Emissions from new buildings constructed to current building standards are, on average, 75% lower than those constructed to the equivalent standards in force in 1990 (the baseline year for reporting on carbon emissions abatement).
This review of the energy standards, and the supporting guidance, will consider the next steps to increasing the level of abatement achieved in new construction work. The draft scope of the topics to be considered are:
- Achieving further carbon abatement from new buildings – investigating further reductions including the levels proposed in the 2013 Sullivan Report update.
- Setting of performance standards in terms of energy rather than emissions – recognising a stronger focus on energy demand reduction within Ministerial policy and EU legislation, we will investigate the benefits of setting targets in terms of energy demand whilst still reporting on greenhouse gas emissions.
- Achieving further carbon abatement from existing buildings – to support broader Scottish Government policy objectives, reviewing guidance on work to existing buildings to give more comprehensive information to support other drivers for the renovation of our existing stock.
- Improvements to heating systems when replacing boilers – looking at the benefits of requiring the installation of heating controls when heat sources are upgraded, as well as other consequential actions, to enable systems to be operated at optimum efficiency (this follows discussion on similar work being undertaken in England by the UK Government).

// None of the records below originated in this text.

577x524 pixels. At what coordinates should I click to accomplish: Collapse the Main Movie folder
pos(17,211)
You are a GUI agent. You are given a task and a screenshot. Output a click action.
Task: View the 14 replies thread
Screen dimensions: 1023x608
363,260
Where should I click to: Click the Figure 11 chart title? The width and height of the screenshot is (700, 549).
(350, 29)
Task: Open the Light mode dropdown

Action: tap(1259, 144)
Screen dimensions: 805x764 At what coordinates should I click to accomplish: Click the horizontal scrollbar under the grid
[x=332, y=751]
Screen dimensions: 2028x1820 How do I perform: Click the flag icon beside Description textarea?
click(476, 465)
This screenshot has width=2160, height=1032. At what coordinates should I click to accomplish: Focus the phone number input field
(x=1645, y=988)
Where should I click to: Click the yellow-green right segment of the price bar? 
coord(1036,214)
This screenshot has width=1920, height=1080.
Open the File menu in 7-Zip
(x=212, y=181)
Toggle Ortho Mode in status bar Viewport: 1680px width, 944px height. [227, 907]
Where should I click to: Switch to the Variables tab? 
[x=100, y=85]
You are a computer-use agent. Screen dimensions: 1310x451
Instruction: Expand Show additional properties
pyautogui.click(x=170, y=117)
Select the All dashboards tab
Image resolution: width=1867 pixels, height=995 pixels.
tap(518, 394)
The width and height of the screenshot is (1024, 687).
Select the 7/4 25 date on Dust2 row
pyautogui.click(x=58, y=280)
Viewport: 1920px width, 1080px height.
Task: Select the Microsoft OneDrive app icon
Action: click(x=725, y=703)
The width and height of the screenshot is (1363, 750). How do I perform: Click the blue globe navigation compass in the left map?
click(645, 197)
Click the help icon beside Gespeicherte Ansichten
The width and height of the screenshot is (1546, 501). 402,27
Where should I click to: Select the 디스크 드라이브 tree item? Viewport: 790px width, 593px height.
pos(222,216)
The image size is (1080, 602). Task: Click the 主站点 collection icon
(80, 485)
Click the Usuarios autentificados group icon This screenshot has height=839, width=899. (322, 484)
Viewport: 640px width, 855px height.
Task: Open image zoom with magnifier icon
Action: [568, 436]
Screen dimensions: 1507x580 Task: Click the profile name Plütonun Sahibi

- Designed versus as-built performance – review on potential for action within the building standards system to improve the quality and performance of new buildings, including a comparison to their designed (calculated) performance.
- Alignment of change with broader Scottish Government policy objectives – cross-cutting work to determine how building standards may assist other carbon and energy policy outcomes, including support for renewable heat and the reduction of energy demand through the use of new technologies.
- Investigate current constraints affecting further emissions reduction – with other policy colleagues; topics include grid constraints on new generating sources and skills/capacity within the construction sector.
- Action on EU requirements for 'nearly zero energy' new buildings from 2019/21 – UK work in this area is on-going and proposals will be developed for Ministers to consider in the context of Scotland's position in Europe, post-exit.
Two related items being considered within a separate review of miscellaneous building standards topics which began earlier in 2018, are:
- Allowable solutions – consider the potential to set a 'net zero carbon' standard for new buildings through use of carbon offsetting measures unrelated to the buildings, as mentioned in the 2013 Sullivan Report update.
- Enabling charging of electric vehicles - working in partnership with Transport Scotland, to investigate provision of EV charging points or enabling infrastructure within new buildings.
Any changes to the standards or supporting guidance will be subject to a public consultation.
It is anticipated that the next set of standards and supporting guidance will be introduced in October 2021 with the changes being published 1 year in advance. Versions of the national calculation methodologies ( SAP & SBEM) will be available before the revised standards and guidance take effect.
The review will also consider all relevant actions/findings arising from the Fire Safety and Compliance & Enforcement reviews that are currently in progress.